Bloomberg reported recently that while current data are suggesting that President Donald Trump may be poised to deliver on one of his biggest economic promises: Reducing the annual U.S. trade deficit with China and the world, that accomplishment could come with plenty of caveats attached and even what some economists see as worrying signs for the U.S. economy.
November trade data showed that the U.S. goods and services deficit decreased by 0.7%, or $3.9 billion, in the first 11 months of 2019 from the same period a year earlier. That puts the annual deficit on track to fall for the first time since the president took office, promising to rebalance America’s economic relationship with the world.
The administration also claims that despite the continuing doubts of many mainstream economists, “clearly the Trump tariffs are working,” said White House adviser Peter Navarro.
However, most of the tariffs now in place on some $360 billion in imports from China are due to remain despite the phase one deal. “We should see continued improvement in the China numbers as tariffs remain largely in place while purchases should increase significantly across our agricultural, energy, manufacturing, and services sectors,” Navarro said.
The U.S. tariffs so far have clearly had an effect on trade with the world’s second-biggest economy but the trend has been down in November, declining for the sixth straight month and reaching the lowest since March 2013.

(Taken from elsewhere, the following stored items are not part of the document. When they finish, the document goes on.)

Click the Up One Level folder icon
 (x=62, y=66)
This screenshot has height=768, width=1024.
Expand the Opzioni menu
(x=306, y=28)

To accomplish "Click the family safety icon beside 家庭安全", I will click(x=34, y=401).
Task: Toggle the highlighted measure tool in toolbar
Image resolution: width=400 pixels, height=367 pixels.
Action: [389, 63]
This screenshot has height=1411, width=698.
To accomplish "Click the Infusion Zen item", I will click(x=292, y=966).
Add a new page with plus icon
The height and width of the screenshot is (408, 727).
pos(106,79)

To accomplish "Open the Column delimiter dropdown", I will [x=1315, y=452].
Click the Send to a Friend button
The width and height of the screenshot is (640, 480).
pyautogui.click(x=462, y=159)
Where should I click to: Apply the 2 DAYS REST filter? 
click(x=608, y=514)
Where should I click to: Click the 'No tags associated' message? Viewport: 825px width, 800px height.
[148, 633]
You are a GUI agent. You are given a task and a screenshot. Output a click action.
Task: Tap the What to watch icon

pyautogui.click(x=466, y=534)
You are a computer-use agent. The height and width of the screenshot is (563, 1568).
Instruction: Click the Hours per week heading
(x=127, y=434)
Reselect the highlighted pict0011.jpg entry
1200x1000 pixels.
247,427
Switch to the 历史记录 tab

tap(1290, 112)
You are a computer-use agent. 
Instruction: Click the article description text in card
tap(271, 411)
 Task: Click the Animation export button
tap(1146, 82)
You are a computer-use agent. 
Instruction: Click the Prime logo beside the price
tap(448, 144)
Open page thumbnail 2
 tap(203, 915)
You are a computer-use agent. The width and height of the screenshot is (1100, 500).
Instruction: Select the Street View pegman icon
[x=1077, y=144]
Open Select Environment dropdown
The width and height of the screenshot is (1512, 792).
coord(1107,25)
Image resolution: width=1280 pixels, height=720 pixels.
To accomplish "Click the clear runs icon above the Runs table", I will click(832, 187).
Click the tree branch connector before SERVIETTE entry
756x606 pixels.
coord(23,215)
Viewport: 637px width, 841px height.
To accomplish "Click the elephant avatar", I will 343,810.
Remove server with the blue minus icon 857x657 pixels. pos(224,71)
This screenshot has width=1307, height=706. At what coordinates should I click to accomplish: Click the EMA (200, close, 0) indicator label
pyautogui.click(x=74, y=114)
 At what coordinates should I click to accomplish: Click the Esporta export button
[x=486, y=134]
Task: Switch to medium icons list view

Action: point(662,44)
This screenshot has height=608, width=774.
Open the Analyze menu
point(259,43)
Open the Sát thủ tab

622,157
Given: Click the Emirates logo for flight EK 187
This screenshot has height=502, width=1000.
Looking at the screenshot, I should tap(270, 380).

The biggest contributor to the drop in the deficit from January through November was the continuing boom in shale oil, Bloomberg reported. In nominal terms, the U.S. petroleum-trade shortfall with the world fell to $13.1 billion in the first 11 months of 2019, more than $35 billion less than it was in the same period of 2018.
When it comes to the rest of the U.S. economy – including a manufacturing sector the administration has promised to revive – the trade picture looks very different. The non-petroleum deficit grew almost $20 billion to $766.2 billion in the first 11 months of 2019, putting it on track to beat 2018’s full-year record deficit of $824.8 billion.
The other major factor driving the narrowing of the U.S. trade deficit was a decrease in imports rather than an increase in exports. That is often a sign of weaker demand for the U.S. rather than an economy poised to record another burst of growth, Bloomberg notes.
It also creates a statistical quirk that has long been the source of a bitter debate between advocates of tariffs like Navarro and other economists. Because of the way gross domestic product is calculated, a reduction in imports contributes to faster headline growth. Yet most economists argue that is an accounting anomaly rather than a reason to cheer, especially if it is a sign of a weakening demand rather than stronger domestic production.
The slowdown in imports has been accompanied by one in exports. It also has been exacerbated by companies drawing down on inventories built up earlier this year to try to get ahead of tariffs, according to Eliza Winger, who covers the U.S. economy for Bloomberg Economics.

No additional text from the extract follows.